Restablecer el diálogo

«Volver al tomismo» no expresa bien la propuesta de MacIntyre. El autor señala que cuando León XIII, en la encíclica Æterni Patris (1879), instó a recuperar el pensamiento de Santo Tomás, fue mal entendido, por lo general. Aquel Papa, dice Alejandro Llano en la presentación del libro, no quería «primar una doctrina filosófica sobre otras: propugnaba una honda transformación en el modo de pensar». En lugar de eso, los neotomistas, en su mayoría, se limitaron a tomar diversas tesis de Santo Tomás como antídoto de la filosofía moderna, para responder a cuestiones planteadas por ésta.

El simple retomar doctrinas del siglo XIII no sería hacerse buenos discípulos de Santo Tomás, que fue el pensador más avanzado de su tiempo. Se trata de revivir la Tradición, para desarrollarla como hoy puede hacerse. Pero no para crear un círculo cerrado de tomistas. Alasdair MacIntyre propone abandonar el relativismo postizo del actual mundo académico, para que las escuelas filosóficas dejen de ignorarse y establezcan un diálogo en que unas sometan a prueba a las otras. Entonces, la Tradición tendrá la oportunidad de progresar y mostrar -MacIntyre está persuadido de ello- su superioridad.

Rafael Serrano


Para orientarse en las encrucijadas morales

Muchos problemas éticos de hoy se despachan con etiquetas más que con argumentos.

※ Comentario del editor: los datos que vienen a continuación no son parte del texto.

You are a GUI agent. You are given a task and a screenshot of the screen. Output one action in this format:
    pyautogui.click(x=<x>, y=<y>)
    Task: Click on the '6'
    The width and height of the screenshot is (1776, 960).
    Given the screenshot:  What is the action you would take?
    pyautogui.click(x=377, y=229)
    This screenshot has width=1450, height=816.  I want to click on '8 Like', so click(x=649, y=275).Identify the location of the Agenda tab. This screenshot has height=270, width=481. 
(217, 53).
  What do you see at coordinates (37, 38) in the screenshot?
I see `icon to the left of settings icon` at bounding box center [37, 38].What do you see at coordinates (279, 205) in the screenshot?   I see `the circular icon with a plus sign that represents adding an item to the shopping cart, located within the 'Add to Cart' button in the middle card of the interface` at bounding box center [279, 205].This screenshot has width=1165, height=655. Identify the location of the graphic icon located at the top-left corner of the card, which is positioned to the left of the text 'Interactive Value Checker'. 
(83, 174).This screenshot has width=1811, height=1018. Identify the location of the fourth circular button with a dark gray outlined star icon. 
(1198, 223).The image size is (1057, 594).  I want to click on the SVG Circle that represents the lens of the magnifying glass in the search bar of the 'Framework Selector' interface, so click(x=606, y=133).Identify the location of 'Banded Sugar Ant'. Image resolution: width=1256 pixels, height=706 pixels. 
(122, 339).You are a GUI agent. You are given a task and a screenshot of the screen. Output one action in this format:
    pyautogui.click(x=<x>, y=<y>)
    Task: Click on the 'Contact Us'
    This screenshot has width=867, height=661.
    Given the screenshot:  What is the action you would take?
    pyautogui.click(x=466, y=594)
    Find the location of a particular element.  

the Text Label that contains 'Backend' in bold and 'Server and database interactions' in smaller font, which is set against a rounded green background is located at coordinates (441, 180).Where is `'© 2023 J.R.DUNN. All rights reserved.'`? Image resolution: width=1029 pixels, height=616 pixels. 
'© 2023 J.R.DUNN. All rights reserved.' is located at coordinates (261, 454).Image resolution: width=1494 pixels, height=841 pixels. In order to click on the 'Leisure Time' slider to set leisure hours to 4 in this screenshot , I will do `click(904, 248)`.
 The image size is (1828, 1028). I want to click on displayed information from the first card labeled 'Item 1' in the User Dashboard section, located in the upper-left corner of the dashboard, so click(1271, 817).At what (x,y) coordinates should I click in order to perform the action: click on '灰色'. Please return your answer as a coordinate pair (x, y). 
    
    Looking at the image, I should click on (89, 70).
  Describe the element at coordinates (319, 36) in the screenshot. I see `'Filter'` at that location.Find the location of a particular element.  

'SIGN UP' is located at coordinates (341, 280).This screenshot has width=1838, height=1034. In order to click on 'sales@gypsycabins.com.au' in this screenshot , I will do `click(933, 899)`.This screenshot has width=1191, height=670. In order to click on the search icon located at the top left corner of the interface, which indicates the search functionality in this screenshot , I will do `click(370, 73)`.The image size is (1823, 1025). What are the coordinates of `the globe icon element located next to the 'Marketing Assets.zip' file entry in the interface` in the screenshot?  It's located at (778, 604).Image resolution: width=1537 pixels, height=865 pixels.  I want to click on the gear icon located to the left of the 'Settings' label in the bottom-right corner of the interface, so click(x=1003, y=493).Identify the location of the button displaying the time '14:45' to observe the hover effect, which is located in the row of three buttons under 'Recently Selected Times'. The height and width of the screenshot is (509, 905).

De una determinada postura se dirá que es progresista o reaccionaria, abierta o fundamentalista…, adjetivos que bastan para sentenciarla. Frente a estos simplismos, un reciente libro del profesor de Hervard Peter Kreeft (3) tiene un objetivo básico: hacer pensar. «Clasificar cada actitud como de izquierda o de derecha equivale a una actitud cerebral de usar y tirar. Nos ahorra el esfuerzo de pensar el problema personalmente. Es más sencillo preguntar si algo es nuevo que preguntar si es verdadero».

El libro intenta proporcionar sabiduría práctica para la vida diaria. El método es práctico en el sentido de que apela a la vivencia de que la moralidad libera y la inmoralidad esclaviza. Es algo así como decir: » Hágalo y verá». Por supuesto que hay argumentaciones. Pero no se ha concebido el libro como un tratado de ética sino como un incentivo para la propia aventura moral.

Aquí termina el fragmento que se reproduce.